LA SECURITE DE L’A PRIORI

En tant que mouvement organisé, la détraction est assez récente; la première organisation se consacrant explicitement à cette activité a été créée il y a une vingtaine d’années. Cependant cette attitude de dénigrement a vu le jour bien plus tôt, dès les premiers efforts systématiques déployés pour explorer le psi. Helmholtz, un psychologue et physiologiste bien connu qui a voué sa vie à l’étude de la perception, ne pouvait pas admettre la possibilité d’un transfert d’information non sensoriel. Faisant allusion aux découvertes du premier organisme occidental qui ait sérieusement examiné les phénomènes psi, il déclara fièrement:

Ni le témoignage de tous les membres de la Royal Society, ni l’évidence de mes propres sens, ne me conduiraient à croire à la transmission de pensée entre une personne et une autre, indépendamment des canaux sensoriels connus (cité dans Bowles & Hynds, 1978).

▸ **Exercice court**: Poursuivez le texte ci-dessus sur la détraction envers le psi, en reprenant juste après la citation qui le clôt.

▸ **Données**:
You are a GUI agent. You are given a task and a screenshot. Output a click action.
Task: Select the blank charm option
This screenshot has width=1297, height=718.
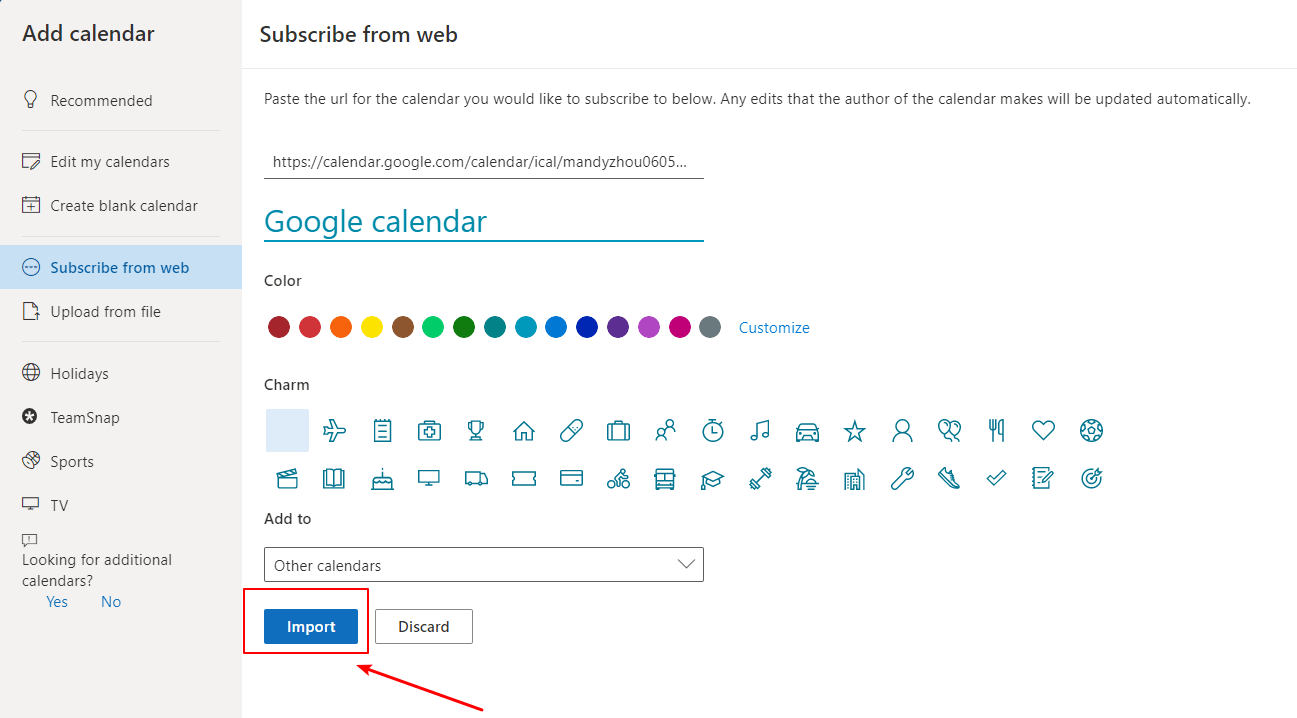click(287, 431)
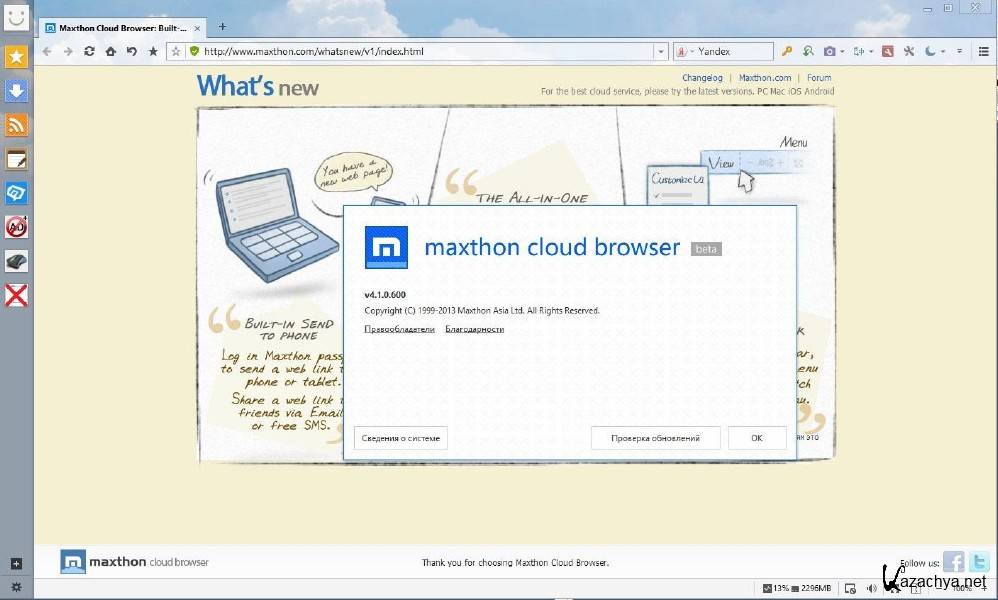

▸ **Réponse attendue**:
Donald Hebb, un psychologue spécialisé dans les phénomènes de perception et de motivation a eu une réaction semblable, mais cette fois-ci face aux conclusions du « père » de la parapsychologie américaine, J. B. Rhine:

Pourquoi n’acceptons-nous pas l’ESP comme un fait psychologique? Rhine a donné des preuves qui nous convaincraient largement s’il s’agissait de n’importe quel domaine nous permettant de deviner la mécanique du processus dont il est question. Personnellement, je n’accepte pas un instant l’ESP parce que cela n’a aucun sens. Je ne sais pas sur quelles bases s’appuient mes collègues pour rejeter l’ESP, mais mon propre refus de l’optique de Rhine est, au sens littéral, basé sur des préjugés. (Hebb, 1951)

Helmholtz et Hebb ont tous deux exprimé une opinion qui devait devenir bientôt la réaction la plus commune — explicite ou implicite — face à la recherche psi: puisque les données sont en contradiction avec la vision du monde dominante, c’est-à-dire avec les croyances de l’époque sur la nature des choses, ces données ne peuvent pas être valides.

Cette attitude fut publiquement exprimée en premier par Price (1955). Il concéda que

« …ceux qui croient aux phénomènes parapsychologiques paraissent avoir gagné une victoire décisive et avoir pratiquement fait taire l’opposition… Cette victoire est le résultat d’une quantité impressionnante d’expérimentations sérieuses et d’une argumentation intelligente. Contre cette évidence, la seule défense du scientifique rationaliste est l’ignorance des travaux eux-mêmes et de leurs implications ».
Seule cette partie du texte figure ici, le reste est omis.